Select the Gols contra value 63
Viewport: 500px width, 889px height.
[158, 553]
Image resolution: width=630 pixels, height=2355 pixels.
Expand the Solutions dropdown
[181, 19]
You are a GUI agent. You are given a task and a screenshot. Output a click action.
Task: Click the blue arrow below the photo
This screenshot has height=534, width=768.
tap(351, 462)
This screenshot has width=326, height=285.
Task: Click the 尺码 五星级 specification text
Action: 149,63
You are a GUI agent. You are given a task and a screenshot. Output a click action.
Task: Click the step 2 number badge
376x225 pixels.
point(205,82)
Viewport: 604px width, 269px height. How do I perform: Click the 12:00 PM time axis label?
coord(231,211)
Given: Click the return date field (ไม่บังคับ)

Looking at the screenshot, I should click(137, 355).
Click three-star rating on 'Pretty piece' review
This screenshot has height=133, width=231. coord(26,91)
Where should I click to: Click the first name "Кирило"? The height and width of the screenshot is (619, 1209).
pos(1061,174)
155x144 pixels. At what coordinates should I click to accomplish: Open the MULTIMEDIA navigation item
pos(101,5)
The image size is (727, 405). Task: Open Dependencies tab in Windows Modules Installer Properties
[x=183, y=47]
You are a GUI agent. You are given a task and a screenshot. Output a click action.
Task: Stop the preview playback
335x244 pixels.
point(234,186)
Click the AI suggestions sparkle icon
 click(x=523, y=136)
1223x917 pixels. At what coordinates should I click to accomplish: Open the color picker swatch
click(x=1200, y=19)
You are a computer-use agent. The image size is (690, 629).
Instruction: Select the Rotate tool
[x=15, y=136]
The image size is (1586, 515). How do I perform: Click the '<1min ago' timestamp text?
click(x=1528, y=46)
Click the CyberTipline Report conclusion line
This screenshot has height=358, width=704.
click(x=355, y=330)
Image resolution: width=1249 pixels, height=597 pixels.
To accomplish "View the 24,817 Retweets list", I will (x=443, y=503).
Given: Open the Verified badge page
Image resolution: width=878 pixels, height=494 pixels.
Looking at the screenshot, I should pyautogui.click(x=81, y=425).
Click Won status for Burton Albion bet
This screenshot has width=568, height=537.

** Task statement **
A complete answer lists every line of the listing above that holds the word "badge".

** Response for this exercise **
Task: Click the step 2 number badge
Given: Open the Verified badge page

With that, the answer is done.